EXERCISE AIM:
Copy out only the part of the entries that opens with the line containing "Click the 64.87%" and closes with the line containing "Mark the orange", substituting "key" for each occurrence of "legend" and leaving everything else unchanged.

GIVEN INFORMATION:

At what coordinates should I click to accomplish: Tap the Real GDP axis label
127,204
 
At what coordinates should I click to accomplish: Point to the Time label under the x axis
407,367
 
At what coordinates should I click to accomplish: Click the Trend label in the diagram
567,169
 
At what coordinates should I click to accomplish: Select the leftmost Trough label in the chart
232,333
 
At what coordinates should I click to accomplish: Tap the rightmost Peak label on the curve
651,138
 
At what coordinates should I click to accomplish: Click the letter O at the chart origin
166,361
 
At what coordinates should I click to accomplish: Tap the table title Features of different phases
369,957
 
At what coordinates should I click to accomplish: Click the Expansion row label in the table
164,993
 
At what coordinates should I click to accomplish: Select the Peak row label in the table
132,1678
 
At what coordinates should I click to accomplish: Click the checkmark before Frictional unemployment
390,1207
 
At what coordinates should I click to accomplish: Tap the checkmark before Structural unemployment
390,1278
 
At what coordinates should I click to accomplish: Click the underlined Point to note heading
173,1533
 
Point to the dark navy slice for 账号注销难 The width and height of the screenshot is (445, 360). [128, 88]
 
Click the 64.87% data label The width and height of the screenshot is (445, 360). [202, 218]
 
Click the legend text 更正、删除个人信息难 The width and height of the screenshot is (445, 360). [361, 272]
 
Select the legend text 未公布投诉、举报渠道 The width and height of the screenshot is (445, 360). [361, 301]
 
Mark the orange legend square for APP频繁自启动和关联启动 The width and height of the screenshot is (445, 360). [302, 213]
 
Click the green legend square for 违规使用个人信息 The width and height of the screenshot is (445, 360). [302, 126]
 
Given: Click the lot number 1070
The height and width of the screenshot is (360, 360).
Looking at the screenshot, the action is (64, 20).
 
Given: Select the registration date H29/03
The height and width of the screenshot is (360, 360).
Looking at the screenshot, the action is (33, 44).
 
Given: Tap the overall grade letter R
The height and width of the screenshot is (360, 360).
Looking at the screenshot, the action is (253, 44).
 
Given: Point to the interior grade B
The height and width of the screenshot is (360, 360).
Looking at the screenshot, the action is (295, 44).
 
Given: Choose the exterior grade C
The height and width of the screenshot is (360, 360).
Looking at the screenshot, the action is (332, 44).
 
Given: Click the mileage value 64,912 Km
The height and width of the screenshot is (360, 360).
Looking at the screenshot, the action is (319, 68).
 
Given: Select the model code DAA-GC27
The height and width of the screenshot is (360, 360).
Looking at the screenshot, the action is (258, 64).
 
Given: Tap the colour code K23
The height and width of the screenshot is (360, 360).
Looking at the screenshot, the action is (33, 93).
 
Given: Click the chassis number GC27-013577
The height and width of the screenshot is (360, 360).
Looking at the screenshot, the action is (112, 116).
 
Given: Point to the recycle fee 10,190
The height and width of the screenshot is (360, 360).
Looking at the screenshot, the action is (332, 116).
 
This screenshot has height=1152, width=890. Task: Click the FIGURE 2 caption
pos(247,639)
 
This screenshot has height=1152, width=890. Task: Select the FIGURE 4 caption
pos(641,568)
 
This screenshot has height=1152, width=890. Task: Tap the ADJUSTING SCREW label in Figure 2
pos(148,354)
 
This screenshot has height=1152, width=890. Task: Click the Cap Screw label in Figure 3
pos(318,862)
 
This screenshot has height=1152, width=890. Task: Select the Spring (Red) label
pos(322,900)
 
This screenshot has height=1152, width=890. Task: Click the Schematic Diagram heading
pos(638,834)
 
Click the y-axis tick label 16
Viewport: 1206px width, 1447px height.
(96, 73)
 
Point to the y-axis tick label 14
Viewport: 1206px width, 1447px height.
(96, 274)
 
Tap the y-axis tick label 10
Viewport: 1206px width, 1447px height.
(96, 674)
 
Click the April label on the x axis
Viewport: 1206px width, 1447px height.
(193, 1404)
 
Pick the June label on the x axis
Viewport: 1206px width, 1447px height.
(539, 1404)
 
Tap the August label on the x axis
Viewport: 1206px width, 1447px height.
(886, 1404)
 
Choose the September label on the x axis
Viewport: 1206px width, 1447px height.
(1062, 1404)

EXERCISE RESULT:
Click the 64.87% data label The width and height of the screenshot is (445, 360). [202, 218]
 
Click the key text 更正、删除个人信息难 The width and height of the screenshot is (445, 360). [361, 272]
 
Select the key text 未公布投诉、举报渠道 The width and height of the screenshot is (445, 360). [361, 301]
 
Mark the orange key square for APP频繁自启动和关联启动 The width and height of the screenshot is (445, 360). [302, 213]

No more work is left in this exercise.